Using a methylation-sensitive amplified polymorphism method, the research duo compared DNA methylation patterns in prickly and non-prickly European holly leaves from the same plants in an effort to understand if, and how, epigenetic profiles differ in relation to within plant leaf variability, known as heterophylly.
"Heterophylly is often witnessed in holly trees," corresponding author Carlos Herrera, a researcher with the CSIC's Doñana Biological Station, explained in a statement, "where some leaves are prickly, a defense against herbivores, while others are non-prickly, with smooth margins and no defense."
The team's cytosine methylation analyses uncovered a slight dip in methylation frequency at sites tested in the holly genome in the prickly leaves relative to their smoother counterparts from the same plant. And a handful of methylation marks appeared to show promise for distinguishing between the two leaf types.
"The mean per-marker probability of methylation declined significantly from non-prickly to prickly leaves," Herrera and co-author Pilar Bazaga, also from CSIC, noted.
"Methylation differences between leaf types did not occur randomly across the genome," they added, "but affected predominantly certain specific markers."
The researchers saw also saw a jump in prickly leaf production for holly trees growing in places prone to nibbling or "browsing" by herbivores, hinting that the plant may dial methylation up or down in response to herbivory to produce physically distinct leaves that grazing animals are more apt to leave alone in the future.
While the size and age of trees can also influence heterophylly in holly plants, the study authors explained, the plant's prickly and spiny leaves have long been proposed as a mechanism for fending off herbivores.
Ways in which genetically identical leaves within each plant take on such dramatically different physical features is not as well understood, though epigenetic factors were suspected.
To test this theory, Herrera and Bazaga collected hundreds of branchlet samples from 40 holly trees growing in the under story of a forest in southeastern Spain.
The researchers classified these branchlets depending on whether they had spiny, smooth, or a combination (prickly and non-prickly) leaves, noting whether the plants tested showed signs of being snacked on by red deer and wild goats in the area.
Consistent with the apparently high level of browsing in the area, for instance, they deemed 39 of the 40 trees tested to be heterophyllous, while a single representative had exclusively prickly leaves.
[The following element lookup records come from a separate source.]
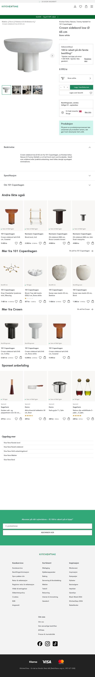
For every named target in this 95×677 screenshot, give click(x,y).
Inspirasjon (73, 572)
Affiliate (41, 630)
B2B (13, 601)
Even so, the proportion of prickly leaves on each branchlet varied from just a few percent to 100 percent prickly. As expected, the researchers reported seeing more pronounced leaf prickliness on branches from the nibble-prone zone within reach of deer and goats.
For a subset of the holly trees, the team also profiled methylation patterns at 177 cytosine nucleotides across the genome using a methylation-sensitive amplified polymorphism approach that relied on four primer combinations.
On average, researchers reported seeing a slight dip in methylation at these marks in the prickly leaf samples, with half a dozen methylation marks exhibiting pronounced ties to leaf shape.
"This result demonstrates that DNA methylation differences between leaf types, rather than being randomly spread across the genome, affected predominantly certain specific markers," they noted.
"By documenting here, for the first time, a correlation between herbivory-induced heterophylly and leaf DNA methylation profiles," Herrera and Bazanga wrote, "our results provide additional support for the emerging three-way relationship between herbivory, phenotypic plasticity, and epigenetic changes in plants."